Fin du tarif d’achat :
le gouvernement condamne le développement des projets agricoles
En l’absence d’un
dispositif concerté et adapté au portefeuille de projets français, le tarif
d’achat demeure indispensable, plus particulièrement pour les projets
agricoles. Les évolutions annoncées : baisse des volumes éligibles, du plafond
et révision des paramètres économiques, toucheront prioritairement les projets
agricoles actuellement en développement, dont la majorité se situe entre 10 et
20 GWh/an.
La recherche du
meilleur coût pour l'énergie est légitime, mais l'introduction précipitée d'un
mécanisme d'appel d'offres n’est pas une réponse à la hauteur des enjeux. Cette
logique ignore l'essentiel de la valeur créée par la méthanisation : la réduction
des émissions de gaz à effet de serre, la transition agricole, la souveraineté
alimentaire, la réduction de la dépendance aux engrais importés et le
développement économique des territoires.
La méthanisation n'a de
sens que si elle se développe aussi avec les agriculteurs. C'est cette ambition
que portent les associations de la filière et que les pouvoirs publics mettent
aujourd’hui en danger.
Alors que les CPB ne
seront pas encore pleinement opérationnels avant la publication du décret,
réduire immédiatement le tarif d’achat reviendrait à bloquer tous les projets
de nouvelles installations. De plus, la mise en oeuvre non concertée et
précipitée d'un mécanisme d'Appel d'Offres crée de l'incertitude alors même que
les financeurs réclament de la visibilité.
La filière demande au
Gouvernement de suspendre cette révision pour engager sans délai une
concertation afin de préserver les investissements déjà engagés, de conserver
la dynamique de développement des projets et de démontrer son soutien réel au
développement de la méthanisation agricole.
Une ambition en recul
Au-delà des mécanismes
de soutien, la filière regrette le recul des ambitions pour le biométhane.

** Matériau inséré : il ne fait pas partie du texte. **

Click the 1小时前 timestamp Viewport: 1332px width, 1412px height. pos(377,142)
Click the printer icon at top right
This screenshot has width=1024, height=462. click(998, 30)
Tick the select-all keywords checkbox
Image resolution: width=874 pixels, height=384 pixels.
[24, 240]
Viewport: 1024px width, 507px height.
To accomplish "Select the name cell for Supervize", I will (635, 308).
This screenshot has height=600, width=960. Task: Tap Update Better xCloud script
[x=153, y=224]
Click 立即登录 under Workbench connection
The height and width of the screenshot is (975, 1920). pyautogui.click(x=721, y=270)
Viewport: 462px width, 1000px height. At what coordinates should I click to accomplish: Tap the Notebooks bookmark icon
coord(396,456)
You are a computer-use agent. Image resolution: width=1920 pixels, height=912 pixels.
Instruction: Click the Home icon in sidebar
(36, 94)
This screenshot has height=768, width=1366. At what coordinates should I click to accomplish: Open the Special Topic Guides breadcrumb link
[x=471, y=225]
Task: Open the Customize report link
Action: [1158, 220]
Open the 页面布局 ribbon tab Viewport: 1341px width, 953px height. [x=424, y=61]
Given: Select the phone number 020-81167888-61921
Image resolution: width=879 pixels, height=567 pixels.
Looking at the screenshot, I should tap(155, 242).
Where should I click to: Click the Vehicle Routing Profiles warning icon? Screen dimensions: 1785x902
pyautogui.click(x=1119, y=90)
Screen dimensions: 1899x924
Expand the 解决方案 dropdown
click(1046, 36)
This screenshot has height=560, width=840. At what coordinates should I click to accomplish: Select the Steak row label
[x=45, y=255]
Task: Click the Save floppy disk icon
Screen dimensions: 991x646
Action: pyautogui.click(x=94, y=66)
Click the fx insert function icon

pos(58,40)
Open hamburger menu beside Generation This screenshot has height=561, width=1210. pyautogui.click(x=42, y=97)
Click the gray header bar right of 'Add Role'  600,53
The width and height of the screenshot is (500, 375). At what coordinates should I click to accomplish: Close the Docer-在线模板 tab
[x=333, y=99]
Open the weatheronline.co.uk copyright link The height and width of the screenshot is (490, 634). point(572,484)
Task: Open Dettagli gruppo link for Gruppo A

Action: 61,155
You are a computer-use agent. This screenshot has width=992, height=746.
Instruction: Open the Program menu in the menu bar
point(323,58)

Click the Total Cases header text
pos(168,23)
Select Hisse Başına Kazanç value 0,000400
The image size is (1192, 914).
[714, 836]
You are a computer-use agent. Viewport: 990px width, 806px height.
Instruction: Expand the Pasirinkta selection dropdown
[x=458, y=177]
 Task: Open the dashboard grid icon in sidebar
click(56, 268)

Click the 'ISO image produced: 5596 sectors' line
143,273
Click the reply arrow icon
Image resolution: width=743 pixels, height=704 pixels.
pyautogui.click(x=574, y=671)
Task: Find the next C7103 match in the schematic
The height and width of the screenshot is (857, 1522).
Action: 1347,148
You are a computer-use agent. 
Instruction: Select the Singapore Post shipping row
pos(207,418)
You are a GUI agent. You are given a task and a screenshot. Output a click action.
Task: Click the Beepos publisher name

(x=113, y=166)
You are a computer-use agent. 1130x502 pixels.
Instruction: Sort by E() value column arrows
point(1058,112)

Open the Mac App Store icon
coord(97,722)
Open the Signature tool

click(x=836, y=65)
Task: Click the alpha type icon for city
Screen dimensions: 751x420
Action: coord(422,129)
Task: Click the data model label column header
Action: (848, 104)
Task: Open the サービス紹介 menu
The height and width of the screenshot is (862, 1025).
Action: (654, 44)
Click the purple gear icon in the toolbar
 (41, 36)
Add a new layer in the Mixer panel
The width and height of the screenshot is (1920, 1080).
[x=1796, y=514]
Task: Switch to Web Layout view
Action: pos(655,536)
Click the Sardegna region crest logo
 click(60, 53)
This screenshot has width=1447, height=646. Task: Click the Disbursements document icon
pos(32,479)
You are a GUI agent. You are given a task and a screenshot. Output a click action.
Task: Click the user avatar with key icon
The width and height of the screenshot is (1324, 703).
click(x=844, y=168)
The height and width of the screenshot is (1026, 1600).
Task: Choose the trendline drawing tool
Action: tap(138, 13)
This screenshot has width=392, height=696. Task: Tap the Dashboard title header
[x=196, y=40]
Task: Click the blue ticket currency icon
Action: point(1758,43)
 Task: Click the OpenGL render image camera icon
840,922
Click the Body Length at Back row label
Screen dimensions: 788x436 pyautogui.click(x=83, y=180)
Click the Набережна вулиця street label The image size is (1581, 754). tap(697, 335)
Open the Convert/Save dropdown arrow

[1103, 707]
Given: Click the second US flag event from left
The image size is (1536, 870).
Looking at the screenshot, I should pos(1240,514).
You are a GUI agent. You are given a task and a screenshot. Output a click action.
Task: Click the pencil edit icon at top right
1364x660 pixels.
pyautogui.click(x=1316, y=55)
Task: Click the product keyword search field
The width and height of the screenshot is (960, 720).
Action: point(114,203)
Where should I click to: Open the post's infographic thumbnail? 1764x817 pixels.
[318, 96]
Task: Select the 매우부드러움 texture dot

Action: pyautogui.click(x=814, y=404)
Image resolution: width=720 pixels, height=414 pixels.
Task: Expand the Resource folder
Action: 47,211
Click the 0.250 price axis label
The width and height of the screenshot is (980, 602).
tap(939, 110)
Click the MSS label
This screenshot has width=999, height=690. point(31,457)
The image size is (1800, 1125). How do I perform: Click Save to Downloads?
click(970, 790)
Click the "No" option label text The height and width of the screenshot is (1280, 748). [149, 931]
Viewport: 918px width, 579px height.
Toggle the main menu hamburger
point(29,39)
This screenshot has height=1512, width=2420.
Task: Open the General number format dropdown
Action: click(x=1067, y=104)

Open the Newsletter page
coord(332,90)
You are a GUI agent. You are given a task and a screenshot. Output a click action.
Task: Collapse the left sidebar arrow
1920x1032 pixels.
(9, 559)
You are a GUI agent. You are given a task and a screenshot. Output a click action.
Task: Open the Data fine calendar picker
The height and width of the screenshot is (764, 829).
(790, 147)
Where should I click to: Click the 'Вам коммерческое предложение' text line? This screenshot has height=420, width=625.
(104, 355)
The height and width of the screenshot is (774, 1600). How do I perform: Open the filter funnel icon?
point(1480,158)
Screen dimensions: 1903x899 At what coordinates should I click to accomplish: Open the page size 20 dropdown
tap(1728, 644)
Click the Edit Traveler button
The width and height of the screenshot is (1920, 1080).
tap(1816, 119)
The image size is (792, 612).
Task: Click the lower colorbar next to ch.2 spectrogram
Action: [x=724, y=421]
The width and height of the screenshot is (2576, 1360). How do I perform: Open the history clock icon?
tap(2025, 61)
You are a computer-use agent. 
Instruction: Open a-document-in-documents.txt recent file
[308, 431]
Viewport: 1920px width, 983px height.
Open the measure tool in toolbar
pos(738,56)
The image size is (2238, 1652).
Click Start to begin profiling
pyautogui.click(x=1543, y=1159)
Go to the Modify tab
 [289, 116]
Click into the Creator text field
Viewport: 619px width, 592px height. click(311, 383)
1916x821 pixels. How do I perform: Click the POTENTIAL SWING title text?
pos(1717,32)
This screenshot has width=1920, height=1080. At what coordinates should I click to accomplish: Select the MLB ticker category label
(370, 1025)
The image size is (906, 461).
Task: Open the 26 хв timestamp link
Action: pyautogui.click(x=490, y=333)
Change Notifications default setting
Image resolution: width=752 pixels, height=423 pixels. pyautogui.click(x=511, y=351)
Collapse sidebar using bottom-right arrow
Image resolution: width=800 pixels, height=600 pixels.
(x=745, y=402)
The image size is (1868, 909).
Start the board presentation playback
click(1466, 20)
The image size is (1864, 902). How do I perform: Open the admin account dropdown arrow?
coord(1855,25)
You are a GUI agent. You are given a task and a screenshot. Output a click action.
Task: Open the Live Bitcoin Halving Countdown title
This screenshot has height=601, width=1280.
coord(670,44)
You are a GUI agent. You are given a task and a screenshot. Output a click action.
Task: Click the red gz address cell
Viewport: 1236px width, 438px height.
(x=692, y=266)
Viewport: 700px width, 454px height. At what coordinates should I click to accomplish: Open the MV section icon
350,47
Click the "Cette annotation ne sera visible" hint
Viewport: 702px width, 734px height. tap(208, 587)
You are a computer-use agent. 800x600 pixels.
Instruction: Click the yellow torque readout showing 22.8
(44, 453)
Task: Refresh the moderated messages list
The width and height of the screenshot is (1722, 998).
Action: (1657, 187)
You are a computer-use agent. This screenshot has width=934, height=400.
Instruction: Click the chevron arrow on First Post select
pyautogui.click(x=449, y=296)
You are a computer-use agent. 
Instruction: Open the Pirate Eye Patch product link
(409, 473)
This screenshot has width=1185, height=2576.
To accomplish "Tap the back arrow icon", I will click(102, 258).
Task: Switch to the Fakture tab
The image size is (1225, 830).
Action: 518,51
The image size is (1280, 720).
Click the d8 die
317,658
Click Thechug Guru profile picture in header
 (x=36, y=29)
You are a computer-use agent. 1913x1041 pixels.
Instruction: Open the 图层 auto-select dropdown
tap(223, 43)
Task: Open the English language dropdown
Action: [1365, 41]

Outre la baisse de volume concernant le soutien public, la trajectoire sans
ambition proposée pour la mobilité et l’absence de dispositif pour décarboner
l'industrie via l’utilisation de biométhane vont à contresens des besoins de
décarbonation et des objectifs fixés par la PPE. Miser sur l’essor de ces
contrats, sans dispositif complémentaire d’accompagnement, alors qu’ils sont
quasi inexistants aujourd’hui est incompréhensible.
Le gouvernement a affirmé que le biométhane est une solution de souveraineté énergétique, de décarbonation et de développement des territoires. Alors même que le monde agricole et la filière des gaz renouvelables se sont inscrites dans la dynamique de la PPE3, pourquoi la mettre en risque par une décision budgétaire précipitée ?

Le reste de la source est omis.